昨日の記事で話題にしたように、私自身にその気があり、かつ夏休み前の四月から七月の間に二週間あまり日本に滞在することができれば、来年度も「現代哲学特殊演習」という大学院での集中講義を行うことができる。この講義を担当することでいただける給与額は、往復の航空運賃と二週間の滞在費におよそ相当するから、「赤字」にはならないが、「儲け」もない。お金を稼ぐことが目的でこの講義を引き受けているわけではなく、自分で自由に選んだテーマについて日本語で話していいという他にないありがたい機会だから、それをいただけるだけで感謝している。ただ、たとえ土曜日三回だけとはいえ、三週続けて午前九時から午後六時まで五コマ連続で講義するのは、昼食時間を含めて四回休憩するとしても、学生たちにとってかなり過酷だろう。この科目は必修ではないから、履修者が零ということもありえなくはない。まあ、そのときは「自然消滅」ということで致し方ないが。それはともかく、講義内容について考えることは、それ自体が楽しいし、あるテーマについての自分の考えを整理する機会でもある。

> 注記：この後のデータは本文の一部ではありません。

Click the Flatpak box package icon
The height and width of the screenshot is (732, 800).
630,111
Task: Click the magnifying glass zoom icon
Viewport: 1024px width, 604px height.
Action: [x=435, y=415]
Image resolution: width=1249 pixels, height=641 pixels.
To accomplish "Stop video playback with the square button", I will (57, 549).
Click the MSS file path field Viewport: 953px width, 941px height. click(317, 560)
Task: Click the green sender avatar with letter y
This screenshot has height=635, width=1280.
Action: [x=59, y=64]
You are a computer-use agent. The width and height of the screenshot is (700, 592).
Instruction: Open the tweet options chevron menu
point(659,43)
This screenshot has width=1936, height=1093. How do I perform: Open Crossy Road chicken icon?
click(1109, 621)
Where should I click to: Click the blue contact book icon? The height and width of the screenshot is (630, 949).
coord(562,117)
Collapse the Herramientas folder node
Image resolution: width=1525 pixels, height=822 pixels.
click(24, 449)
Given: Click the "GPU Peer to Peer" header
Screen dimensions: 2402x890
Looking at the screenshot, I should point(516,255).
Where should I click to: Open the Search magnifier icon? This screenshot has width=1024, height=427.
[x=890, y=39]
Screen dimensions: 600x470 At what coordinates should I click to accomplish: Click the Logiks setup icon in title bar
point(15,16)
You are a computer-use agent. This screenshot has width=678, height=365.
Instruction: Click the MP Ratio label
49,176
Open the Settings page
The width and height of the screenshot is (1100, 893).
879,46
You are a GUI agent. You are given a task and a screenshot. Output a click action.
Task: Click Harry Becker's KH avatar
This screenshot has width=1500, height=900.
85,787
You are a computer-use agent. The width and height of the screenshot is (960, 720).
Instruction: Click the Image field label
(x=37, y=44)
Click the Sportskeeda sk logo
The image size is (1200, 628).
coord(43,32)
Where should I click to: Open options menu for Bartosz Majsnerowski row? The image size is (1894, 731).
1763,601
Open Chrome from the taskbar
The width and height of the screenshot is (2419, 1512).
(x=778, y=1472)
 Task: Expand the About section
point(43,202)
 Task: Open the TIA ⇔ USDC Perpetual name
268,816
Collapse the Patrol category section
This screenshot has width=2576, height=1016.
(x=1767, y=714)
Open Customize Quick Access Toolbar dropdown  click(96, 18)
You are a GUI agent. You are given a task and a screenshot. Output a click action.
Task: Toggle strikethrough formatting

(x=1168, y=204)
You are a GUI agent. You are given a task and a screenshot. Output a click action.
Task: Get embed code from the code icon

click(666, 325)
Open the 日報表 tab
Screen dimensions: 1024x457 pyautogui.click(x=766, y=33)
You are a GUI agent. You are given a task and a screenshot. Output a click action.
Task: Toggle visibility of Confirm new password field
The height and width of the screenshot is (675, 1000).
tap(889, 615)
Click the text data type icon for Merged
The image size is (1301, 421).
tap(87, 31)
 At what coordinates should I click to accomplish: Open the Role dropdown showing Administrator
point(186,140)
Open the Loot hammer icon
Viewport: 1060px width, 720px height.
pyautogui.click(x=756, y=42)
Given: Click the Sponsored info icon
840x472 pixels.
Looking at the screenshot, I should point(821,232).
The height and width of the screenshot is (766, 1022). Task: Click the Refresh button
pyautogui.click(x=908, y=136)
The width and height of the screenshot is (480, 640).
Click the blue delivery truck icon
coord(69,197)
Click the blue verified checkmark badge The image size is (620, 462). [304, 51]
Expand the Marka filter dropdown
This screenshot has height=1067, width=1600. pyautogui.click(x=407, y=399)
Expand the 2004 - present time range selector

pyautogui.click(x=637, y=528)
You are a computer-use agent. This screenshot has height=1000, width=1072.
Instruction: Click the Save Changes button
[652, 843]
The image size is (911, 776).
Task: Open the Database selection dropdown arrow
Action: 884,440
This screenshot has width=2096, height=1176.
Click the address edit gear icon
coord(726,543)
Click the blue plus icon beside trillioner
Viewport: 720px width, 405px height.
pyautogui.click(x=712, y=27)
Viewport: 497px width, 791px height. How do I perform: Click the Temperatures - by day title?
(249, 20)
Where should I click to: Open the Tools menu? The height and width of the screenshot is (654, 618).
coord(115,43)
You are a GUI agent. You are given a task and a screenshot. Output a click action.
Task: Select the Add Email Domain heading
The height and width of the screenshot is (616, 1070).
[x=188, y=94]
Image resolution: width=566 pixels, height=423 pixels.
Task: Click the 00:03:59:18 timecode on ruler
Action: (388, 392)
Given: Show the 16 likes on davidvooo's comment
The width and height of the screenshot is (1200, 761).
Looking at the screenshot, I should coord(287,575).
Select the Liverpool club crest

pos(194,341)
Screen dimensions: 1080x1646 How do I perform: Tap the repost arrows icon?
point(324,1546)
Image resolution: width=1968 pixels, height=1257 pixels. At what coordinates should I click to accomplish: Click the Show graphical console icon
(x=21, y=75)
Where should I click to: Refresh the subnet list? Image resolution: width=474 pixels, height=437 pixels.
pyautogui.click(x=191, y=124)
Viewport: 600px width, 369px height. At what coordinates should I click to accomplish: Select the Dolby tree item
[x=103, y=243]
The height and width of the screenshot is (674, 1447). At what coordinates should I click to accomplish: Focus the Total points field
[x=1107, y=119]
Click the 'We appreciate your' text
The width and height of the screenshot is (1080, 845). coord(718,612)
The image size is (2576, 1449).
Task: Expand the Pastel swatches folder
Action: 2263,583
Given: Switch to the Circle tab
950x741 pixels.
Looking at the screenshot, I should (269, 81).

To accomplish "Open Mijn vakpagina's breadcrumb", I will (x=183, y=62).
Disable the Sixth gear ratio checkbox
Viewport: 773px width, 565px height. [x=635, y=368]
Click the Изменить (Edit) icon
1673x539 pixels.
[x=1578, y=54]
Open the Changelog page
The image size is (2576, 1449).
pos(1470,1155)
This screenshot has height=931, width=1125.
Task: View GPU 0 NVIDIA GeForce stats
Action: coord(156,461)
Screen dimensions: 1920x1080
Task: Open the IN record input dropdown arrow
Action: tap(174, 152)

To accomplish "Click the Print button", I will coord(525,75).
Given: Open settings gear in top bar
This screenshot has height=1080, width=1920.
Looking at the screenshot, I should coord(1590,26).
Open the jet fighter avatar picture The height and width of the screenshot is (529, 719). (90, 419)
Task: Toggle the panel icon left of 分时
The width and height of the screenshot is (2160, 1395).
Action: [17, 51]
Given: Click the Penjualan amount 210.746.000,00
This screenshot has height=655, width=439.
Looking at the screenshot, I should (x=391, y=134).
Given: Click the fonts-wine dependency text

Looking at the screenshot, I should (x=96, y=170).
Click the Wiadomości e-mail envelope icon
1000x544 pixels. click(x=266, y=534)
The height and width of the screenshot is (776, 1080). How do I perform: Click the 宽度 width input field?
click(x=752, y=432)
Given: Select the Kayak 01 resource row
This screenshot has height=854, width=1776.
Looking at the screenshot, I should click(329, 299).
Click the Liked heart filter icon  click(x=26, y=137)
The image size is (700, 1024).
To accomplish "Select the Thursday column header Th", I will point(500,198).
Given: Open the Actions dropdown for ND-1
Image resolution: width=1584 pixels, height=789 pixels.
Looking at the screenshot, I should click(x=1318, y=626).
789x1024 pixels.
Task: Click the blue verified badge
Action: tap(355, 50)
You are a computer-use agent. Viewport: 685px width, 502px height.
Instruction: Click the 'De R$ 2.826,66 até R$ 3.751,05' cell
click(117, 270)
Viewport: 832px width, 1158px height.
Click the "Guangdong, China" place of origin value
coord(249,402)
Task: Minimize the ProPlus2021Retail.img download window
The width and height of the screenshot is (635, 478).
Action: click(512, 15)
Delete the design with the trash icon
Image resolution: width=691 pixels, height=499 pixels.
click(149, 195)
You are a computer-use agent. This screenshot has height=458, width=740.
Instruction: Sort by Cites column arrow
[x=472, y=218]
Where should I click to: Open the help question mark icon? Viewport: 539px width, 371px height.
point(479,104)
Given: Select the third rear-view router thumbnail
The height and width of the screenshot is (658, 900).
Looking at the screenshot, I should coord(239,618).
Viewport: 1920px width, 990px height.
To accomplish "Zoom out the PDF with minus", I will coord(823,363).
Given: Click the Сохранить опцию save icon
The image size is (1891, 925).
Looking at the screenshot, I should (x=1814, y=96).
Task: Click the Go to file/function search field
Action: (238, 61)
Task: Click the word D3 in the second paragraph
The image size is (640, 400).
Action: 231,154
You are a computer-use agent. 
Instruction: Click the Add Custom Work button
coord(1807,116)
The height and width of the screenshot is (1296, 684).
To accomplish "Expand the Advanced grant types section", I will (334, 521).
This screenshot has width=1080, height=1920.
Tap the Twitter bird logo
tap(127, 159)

テーマは自由に選んでいいとはいえ、フランス語が読める学生は皆無に等しいから、翻訳のないテキストは選びにくい。たとえ英語でも読解の速度はかなり落ちる。それに、たとえ日本語でも、原典講読は、学期あるいは一年を通じて週一回一コマのペースで行う形式のほうが適しているように思う。ここ数年は、その年の前半あるいは前年の後半に何らかのかたちで別の機会に取り上げたテーマを再度取り上げてきた。来年もその方針でいくとすると、次の三つのテーマが考えられる。
『陰翳礼讃』をキー・テキストとし、メルロ=ポンティの『眼と精神』を併せ読み、フランスの美術史家や文芸評論家たちの影についての考察も参照しつつ、日本文化論ではないより普遍的な「陰翳の現象学」を展開する。
西谷啓治の『宗教とは何か』における「空」の思想と和辻哲郎の『倫理学』における「空」の哲学とを比較検討することを通じて、西谷における「空」の思想の先鋭性と徹底性を際立たせ、さらにそこから倫理学的含意を引き出す。翻って、フランシスコ・ヴァレラに代表される現代認知科学の知見に基づいた倫理思想の観点から「空」の倫理学の現代性を示す。
〈なつかしさ〉 « nostalgie » « Sehnsucht » の三つの概念についての比較思想史的考察を行い、この三概念がそれぞれに異なった世界観の時間意識を表現していることを示し、後二者との対比を通じて、〈なつかしさ〉に固有の哲学的含意を引き出す。
これら三つのテーマについて、拙ブログでもこれから折に触れて話題にすることで、少しずつ考察を展開していきたい。